Saved entries:

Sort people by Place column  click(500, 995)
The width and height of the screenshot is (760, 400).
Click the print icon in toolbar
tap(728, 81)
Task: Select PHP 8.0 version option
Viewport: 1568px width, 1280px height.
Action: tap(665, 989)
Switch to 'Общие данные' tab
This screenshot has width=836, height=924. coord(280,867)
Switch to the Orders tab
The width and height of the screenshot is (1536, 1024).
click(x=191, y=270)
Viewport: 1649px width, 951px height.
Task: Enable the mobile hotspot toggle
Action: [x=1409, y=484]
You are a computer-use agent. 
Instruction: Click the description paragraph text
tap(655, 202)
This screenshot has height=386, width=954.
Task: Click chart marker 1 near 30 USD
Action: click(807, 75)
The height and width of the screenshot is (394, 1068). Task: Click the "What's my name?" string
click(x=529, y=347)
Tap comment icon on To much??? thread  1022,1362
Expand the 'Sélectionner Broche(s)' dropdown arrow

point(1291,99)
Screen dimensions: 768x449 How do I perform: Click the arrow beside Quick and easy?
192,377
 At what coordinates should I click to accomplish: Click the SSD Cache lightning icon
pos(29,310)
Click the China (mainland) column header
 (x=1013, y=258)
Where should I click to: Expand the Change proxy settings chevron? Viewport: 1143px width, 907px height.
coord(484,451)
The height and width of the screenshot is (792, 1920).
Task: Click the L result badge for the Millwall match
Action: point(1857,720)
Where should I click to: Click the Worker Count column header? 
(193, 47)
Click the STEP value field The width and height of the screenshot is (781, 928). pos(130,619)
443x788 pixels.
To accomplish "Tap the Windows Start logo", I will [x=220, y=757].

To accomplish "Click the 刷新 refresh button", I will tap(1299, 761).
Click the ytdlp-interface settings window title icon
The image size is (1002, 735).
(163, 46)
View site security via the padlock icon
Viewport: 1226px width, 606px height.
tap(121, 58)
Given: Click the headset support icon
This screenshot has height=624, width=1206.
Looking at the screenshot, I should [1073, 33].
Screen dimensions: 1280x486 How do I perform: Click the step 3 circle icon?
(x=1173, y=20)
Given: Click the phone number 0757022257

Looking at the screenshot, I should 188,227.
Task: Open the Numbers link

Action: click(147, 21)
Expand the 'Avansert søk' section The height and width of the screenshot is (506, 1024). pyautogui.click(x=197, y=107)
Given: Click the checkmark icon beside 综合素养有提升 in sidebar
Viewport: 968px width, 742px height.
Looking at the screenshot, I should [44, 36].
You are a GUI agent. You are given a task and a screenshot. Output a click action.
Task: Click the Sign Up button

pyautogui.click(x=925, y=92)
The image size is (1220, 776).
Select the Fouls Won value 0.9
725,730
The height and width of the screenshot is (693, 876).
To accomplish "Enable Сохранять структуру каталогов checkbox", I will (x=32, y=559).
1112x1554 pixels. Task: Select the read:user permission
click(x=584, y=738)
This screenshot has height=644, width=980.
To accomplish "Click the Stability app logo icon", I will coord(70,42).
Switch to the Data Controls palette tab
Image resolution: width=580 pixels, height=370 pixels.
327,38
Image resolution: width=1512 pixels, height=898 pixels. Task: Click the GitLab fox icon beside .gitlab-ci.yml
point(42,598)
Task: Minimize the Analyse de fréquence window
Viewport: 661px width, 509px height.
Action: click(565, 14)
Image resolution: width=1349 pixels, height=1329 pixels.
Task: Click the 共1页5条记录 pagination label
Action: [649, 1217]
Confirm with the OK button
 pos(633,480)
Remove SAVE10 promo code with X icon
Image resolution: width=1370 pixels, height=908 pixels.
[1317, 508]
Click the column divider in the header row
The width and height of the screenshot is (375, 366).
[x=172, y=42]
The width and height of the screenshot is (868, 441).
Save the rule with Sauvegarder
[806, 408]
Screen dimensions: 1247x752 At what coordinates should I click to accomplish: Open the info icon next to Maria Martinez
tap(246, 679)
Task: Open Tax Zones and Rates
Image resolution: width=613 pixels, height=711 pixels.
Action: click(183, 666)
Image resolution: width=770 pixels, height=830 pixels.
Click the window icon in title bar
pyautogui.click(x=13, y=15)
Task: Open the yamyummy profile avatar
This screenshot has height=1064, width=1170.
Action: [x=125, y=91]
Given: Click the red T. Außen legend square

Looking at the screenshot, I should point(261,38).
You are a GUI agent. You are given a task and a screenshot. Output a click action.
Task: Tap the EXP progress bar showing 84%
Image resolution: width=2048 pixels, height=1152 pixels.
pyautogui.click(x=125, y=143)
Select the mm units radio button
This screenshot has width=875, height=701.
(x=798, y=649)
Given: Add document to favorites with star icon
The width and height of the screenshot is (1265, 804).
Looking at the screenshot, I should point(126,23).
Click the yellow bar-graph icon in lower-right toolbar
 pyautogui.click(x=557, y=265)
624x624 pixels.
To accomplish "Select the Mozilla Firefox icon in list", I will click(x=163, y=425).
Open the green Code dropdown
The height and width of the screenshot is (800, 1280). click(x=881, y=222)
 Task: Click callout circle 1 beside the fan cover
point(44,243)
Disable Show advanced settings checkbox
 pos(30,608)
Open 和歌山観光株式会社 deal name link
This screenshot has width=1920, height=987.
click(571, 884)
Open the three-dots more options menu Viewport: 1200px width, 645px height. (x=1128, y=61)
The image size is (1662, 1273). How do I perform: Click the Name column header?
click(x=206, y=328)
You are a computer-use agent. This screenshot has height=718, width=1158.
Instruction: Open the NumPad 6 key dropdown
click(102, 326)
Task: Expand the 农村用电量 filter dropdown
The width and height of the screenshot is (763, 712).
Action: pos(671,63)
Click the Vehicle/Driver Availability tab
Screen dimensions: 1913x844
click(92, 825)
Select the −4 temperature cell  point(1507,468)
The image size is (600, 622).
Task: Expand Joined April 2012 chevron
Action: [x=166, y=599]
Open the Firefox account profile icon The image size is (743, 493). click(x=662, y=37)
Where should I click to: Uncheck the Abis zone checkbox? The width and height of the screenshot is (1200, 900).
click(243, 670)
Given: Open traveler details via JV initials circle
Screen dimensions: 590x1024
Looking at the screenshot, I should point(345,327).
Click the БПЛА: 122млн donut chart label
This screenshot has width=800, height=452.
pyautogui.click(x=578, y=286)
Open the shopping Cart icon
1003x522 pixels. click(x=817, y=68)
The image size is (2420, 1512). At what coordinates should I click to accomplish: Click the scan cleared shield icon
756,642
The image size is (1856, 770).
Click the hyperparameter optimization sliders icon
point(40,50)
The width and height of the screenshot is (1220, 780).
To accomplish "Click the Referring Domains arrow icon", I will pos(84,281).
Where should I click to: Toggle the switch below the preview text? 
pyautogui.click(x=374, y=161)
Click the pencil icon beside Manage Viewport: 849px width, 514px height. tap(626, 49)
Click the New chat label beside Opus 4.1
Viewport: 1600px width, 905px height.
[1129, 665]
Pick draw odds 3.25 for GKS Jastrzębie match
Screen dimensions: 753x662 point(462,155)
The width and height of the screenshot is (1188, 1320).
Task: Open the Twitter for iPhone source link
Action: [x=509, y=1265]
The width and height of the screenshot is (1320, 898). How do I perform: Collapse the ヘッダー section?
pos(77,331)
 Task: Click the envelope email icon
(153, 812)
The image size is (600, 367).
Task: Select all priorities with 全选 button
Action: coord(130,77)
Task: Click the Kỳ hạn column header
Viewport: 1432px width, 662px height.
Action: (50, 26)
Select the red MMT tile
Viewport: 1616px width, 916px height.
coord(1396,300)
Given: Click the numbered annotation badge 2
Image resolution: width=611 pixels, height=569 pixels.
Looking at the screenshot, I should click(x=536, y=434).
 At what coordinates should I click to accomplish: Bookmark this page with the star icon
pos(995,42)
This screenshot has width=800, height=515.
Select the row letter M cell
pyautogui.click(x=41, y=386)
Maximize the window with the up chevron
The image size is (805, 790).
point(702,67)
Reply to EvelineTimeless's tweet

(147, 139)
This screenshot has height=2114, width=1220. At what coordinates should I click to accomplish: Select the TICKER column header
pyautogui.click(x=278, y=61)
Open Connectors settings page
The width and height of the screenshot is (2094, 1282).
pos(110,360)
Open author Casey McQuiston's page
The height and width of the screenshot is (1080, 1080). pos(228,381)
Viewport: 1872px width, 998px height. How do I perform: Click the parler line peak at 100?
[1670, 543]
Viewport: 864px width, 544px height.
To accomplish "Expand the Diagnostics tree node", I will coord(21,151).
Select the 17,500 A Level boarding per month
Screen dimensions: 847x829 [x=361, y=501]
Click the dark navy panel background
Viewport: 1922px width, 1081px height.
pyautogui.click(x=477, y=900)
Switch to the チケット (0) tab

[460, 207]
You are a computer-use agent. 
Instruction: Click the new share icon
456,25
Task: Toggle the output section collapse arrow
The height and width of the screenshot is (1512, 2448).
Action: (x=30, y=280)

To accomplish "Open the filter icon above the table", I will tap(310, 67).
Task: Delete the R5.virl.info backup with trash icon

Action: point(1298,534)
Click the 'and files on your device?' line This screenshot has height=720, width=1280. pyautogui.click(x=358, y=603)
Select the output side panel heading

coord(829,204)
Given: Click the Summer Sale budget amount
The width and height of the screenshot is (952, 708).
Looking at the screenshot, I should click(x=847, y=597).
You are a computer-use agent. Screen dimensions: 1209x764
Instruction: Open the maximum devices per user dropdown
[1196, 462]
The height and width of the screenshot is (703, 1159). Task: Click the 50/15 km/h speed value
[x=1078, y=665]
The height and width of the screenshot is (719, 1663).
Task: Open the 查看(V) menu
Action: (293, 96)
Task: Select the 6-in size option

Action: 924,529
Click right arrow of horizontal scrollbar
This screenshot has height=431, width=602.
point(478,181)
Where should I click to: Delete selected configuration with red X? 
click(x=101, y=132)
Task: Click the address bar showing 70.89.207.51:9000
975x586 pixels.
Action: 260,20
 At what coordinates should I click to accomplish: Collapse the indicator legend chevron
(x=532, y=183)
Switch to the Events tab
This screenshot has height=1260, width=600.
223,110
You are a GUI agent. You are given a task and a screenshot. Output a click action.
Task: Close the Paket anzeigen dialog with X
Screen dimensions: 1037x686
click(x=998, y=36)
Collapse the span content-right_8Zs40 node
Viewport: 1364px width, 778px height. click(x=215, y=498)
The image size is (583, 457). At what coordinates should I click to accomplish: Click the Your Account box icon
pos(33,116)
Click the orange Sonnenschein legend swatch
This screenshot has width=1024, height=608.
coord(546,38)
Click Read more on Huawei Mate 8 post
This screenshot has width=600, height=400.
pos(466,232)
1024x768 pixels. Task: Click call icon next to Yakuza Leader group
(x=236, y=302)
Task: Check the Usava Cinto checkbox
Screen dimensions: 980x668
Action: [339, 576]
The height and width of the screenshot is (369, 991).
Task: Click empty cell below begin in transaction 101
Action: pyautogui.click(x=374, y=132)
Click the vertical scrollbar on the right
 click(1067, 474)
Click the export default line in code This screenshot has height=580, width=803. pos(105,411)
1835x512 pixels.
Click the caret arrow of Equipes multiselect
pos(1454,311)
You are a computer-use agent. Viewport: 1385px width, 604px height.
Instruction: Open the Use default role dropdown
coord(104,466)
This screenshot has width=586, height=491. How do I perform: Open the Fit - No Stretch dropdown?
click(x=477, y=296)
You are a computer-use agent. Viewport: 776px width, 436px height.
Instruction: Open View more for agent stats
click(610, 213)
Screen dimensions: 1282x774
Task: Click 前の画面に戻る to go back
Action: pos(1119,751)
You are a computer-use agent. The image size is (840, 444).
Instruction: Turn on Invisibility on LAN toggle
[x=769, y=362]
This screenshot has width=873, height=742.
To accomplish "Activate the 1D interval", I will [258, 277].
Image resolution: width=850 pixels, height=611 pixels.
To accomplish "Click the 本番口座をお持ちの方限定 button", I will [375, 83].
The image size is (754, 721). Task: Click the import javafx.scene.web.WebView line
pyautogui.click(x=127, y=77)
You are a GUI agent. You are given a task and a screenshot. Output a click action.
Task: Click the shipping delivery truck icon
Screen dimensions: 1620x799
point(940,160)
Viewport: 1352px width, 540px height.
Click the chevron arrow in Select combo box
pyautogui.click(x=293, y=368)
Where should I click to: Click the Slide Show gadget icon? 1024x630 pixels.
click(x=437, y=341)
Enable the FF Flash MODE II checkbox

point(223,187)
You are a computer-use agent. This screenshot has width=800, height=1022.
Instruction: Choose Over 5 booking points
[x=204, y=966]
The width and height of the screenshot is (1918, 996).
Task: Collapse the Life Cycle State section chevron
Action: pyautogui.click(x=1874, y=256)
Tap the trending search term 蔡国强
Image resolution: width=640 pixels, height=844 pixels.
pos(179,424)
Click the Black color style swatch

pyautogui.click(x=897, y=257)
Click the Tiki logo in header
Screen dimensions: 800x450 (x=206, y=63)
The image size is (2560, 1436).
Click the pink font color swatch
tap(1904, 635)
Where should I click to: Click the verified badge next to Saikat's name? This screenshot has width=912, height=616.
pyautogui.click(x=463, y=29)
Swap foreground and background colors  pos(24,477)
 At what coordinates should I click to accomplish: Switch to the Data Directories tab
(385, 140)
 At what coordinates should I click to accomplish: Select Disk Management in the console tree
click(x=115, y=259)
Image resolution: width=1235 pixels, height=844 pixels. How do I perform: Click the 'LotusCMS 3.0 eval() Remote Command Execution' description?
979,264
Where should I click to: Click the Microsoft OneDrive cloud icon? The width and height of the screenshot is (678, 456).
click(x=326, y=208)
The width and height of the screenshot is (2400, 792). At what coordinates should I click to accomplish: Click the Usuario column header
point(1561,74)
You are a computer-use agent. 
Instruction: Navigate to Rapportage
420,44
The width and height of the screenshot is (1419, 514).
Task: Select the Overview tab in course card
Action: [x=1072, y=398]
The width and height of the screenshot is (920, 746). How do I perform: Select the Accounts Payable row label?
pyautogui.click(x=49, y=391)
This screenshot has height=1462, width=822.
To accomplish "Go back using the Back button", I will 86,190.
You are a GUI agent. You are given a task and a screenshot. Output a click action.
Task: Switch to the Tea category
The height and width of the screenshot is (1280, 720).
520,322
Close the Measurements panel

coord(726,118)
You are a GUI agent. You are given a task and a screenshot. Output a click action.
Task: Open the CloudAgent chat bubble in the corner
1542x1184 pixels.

TASK DETAILS: Check each line of the entries above, and show every one holding the word "showing".

SOLUTION:
Task: Tap the EXP progress bar showing 84%
Task: Click the address bar showing 70.89.207.51:9000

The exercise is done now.